On the bottom line, the company’s net profit after tax rose +22% to NZ$68.5 million, which was ahead of the consensus estimate of NZ$60.6 million, which should have boded for the a2 Milk share price.
The head scratching came as despite the above results share price have fallen as they are sold off. One analyist felt that the share falls may have been due to investors inflated expectations of returns not being met or perhaps the lack of growth in the US contributed to it. Another possible reason may have been the news which has just emerged that China is “upgrading” its infant formula rules which is likely to push smaller players out of that market. While some 112 brands of 31 milk powder makers have been approved by the National Medical Products Administration as of February 15. Another 31 smaller players are likely to be pushed out.
The smaller companies are said to make up about 10-15% of the formula market in China. Blue River Sheep Dairy was caught up in a similar ‘change of rules’ after the Fonterra botulism scare which resulted in them having to go through a restructure. Hopefully this second round of tightening of formula imports does not also create casualties.

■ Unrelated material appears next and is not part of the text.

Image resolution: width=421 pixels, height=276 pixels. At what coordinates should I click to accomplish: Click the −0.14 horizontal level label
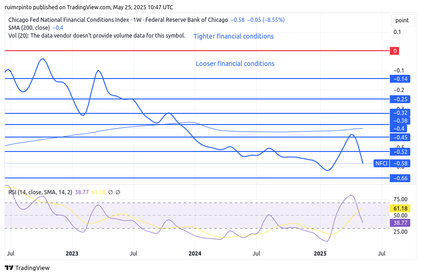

The regulation changes were unveiled back in March 2021 so most likely not a surprise to companies and certainly a2 with its predicted growth into China do not appear to be overly concerned. It’s possible investors were not as well informed and have had a case of the jitters.
Fonterra does not appear to be affected by rule changes although it is possible that some changes to the formula recipes may be required as the new regulations require lower protein levels (up to 30% reductions) to help prevent obesity. The updated rules make a distinction between step two (7-12 months) and step three (13-36 months) infant formulas. Some of the major changes are lowering the upper limit of protein while requiring certain levels of selenium, manganese, and choline, and banning the sugars of sucrose and fructose. It is possible that if as predicted 10-15% of the formula market is opened up due to the removal to the smaller players then further opportunities open for New Zealand exporters.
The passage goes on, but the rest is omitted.